The tricky one here is going to be sapply but it will be key to splitting up the input rna sequence into codons that we can translate (along with substr). Remember how we noted above that functions are saved in variables, which means they can be passed as arguments to other functions? The *apply functions in R make use of this.

Hopefully you’re becoming comfortable with vectorized operations in R. For example:

a <- c(1, 2, 3, 4)
a + 1
## [1] 2 3 4 5

This works because R applies the + (add) function to each element of the vector a. But what if we want to apply our own functions to each element of a vector to do something more complicated? This is where the *apply functions come in. In a contrived example we could use sapply to achieve the same result as above.

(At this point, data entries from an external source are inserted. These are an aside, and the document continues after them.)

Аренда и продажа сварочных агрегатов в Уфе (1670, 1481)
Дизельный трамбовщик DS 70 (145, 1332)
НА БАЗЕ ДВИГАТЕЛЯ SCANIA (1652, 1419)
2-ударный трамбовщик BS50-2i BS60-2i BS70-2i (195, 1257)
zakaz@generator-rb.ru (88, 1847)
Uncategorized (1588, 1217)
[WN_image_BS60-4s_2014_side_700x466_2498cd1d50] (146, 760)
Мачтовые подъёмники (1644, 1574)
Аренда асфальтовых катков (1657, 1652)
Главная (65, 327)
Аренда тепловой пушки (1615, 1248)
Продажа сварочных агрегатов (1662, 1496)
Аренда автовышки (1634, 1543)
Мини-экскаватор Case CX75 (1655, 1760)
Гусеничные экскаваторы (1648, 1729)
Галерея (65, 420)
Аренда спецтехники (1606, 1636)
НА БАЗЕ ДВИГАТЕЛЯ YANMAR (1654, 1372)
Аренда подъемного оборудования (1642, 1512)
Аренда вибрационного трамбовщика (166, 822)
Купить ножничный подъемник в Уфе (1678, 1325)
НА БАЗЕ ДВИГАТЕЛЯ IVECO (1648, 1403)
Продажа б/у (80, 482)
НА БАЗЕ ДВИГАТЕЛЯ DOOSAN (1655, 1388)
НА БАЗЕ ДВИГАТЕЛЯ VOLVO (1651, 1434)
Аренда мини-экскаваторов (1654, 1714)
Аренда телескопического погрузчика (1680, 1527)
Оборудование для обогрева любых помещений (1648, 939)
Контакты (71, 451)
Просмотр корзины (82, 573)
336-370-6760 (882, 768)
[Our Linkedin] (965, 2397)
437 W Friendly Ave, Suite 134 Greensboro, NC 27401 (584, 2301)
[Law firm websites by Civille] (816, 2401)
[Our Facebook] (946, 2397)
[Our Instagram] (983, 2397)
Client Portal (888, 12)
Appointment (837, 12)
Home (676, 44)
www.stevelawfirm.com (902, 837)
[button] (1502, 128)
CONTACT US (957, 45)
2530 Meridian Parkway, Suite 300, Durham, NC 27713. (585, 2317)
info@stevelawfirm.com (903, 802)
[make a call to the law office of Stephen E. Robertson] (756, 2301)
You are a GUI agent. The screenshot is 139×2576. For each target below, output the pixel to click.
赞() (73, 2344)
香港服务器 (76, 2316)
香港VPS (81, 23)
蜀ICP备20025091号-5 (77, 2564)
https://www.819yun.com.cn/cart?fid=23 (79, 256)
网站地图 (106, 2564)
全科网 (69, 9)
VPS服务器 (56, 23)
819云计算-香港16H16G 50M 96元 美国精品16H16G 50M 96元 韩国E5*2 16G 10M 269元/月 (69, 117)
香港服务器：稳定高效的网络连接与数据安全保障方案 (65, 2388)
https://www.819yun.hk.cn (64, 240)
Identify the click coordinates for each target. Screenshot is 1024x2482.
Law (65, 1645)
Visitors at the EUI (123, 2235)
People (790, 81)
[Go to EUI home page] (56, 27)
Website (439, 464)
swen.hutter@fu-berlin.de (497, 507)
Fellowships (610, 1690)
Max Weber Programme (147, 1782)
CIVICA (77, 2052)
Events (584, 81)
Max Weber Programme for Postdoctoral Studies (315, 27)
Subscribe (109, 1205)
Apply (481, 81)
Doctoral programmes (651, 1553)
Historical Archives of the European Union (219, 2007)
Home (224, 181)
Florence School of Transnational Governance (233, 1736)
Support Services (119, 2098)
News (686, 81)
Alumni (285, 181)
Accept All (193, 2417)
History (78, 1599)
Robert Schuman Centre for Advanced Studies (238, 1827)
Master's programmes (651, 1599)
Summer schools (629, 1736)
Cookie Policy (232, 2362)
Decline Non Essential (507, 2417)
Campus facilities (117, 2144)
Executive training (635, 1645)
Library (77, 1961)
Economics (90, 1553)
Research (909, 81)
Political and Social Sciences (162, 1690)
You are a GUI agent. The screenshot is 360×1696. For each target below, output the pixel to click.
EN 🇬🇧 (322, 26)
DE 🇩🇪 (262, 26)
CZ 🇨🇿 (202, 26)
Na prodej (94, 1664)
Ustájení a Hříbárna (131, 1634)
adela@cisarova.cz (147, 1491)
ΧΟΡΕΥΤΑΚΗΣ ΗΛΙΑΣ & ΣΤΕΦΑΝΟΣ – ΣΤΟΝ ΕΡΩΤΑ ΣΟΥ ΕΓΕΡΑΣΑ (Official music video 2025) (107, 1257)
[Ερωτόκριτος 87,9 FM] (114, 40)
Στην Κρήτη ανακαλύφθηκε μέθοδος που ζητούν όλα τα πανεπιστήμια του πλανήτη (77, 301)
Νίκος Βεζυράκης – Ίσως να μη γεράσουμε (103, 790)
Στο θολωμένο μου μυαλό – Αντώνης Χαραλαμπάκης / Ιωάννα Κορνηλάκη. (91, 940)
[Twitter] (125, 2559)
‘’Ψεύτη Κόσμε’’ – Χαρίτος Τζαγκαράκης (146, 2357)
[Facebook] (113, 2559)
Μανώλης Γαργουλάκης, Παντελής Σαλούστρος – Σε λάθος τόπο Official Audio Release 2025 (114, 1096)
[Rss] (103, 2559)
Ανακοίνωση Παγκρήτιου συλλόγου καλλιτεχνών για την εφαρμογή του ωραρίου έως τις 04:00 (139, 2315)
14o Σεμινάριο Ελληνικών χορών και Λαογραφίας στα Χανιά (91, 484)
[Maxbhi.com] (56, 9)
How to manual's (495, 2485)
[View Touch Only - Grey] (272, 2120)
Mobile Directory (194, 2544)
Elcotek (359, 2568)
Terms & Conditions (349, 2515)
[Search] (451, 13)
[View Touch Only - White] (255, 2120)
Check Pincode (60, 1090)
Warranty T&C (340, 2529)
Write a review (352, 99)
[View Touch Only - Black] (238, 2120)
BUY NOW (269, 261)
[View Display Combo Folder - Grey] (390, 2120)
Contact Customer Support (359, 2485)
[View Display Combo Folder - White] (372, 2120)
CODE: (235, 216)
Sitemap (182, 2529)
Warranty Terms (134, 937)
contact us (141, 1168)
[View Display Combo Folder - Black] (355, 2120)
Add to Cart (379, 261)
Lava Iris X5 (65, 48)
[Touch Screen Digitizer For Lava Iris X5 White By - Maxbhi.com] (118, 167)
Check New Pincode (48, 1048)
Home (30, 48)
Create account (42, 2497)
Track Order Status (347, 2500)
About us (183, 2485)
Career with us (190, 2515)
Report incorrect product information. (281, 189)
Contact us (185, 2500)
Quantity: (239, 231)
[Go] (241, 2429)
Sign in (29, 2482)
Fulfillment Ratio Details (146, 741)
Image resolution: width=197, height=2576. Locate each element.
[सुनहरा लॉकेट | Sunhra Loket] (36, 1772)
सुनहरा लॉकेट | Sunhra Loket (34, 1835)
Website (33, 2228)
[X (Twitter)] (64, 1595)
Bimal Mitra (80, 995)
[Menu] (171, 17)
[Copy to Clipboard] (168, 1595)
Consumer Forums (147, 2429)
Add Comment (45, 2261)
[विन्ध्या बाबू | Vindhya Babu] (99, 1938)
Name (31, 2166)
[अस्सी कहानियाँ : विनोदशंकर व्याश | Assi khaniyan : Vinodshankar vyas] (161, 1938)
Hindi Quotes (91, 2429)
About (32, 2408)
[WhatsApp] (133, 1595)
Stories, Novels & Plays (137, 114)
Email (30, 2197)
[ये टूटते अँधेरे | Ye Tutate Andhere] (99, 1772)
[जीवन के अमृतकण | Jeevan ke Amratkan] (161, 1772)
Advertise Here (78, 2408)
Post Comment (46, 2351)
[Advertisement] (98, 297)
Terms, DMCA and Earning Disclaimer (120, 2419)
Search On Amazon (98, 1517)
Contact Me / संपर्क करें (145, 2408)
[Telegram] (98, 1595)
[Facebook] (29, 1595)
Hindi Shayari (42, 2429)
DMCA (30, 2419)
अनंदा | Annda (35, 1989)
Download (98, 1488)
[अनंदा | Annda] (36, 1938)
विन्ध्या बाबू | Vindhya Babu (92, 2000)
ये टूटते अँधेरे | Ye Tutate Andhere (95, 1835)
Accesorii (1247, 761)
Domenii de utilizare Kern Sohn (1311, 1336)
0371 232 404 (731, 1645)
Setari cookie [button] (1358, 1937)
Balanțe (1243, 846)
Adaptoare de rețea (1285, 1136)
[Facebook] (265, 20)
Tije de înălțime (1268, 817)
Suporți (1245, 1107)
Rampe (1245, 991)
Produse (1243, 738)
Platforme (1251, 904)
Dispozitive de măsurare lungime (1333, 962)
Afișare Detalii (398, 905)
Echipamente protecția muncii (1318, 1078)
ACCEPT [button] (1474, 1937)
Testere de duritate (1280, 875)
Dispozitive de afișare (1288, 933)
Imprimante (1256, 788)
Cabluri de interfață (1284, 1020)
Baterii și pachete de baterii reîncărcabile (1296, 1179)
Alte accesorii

The sapply (for simple apply) takes a vector and a function to apply:

sapply( a, function(n) { n + 1 } )
## [1] 2 3 4 5

As a hint for writing your translate function think about the following recipe for splitting the input RNA sequence into a vector of codons to translate:

  • Use seq to generate codon start positions in rna
  • Use codon start (and stop) positions with substr to extract codon sequence
  • Use sapply and a custom function to run substr for each codon

Once you’ve implemented a translate function, test it with some different with some different inputs:

translate("AUG")
## [1] "M"
translate("UUCUAAAUUAACAAAAUC")
## [1] "FSTOPINKI"
translate("UUCUAAAUUAACAAAAU")
## [1] "FSTOPINK"
translate("UUCUAAAUUAACAAAA")
## [1] "FSTOPINK"

Did those last two lines fail for your function or did it work? If you got an error or an “NA” at the end of your result vector, let’s make our translate function a little bit smarter, so we don’t have to worry about it choking on input strings that aren’t evenly divisible by 3. The easiest thing to do is to just have it ignore incomplete final codons.

(Hint: check out the nchar function along with the modulo operator %%/)

When your function is working on all of the inputs above, you’re ready to move on to step 2!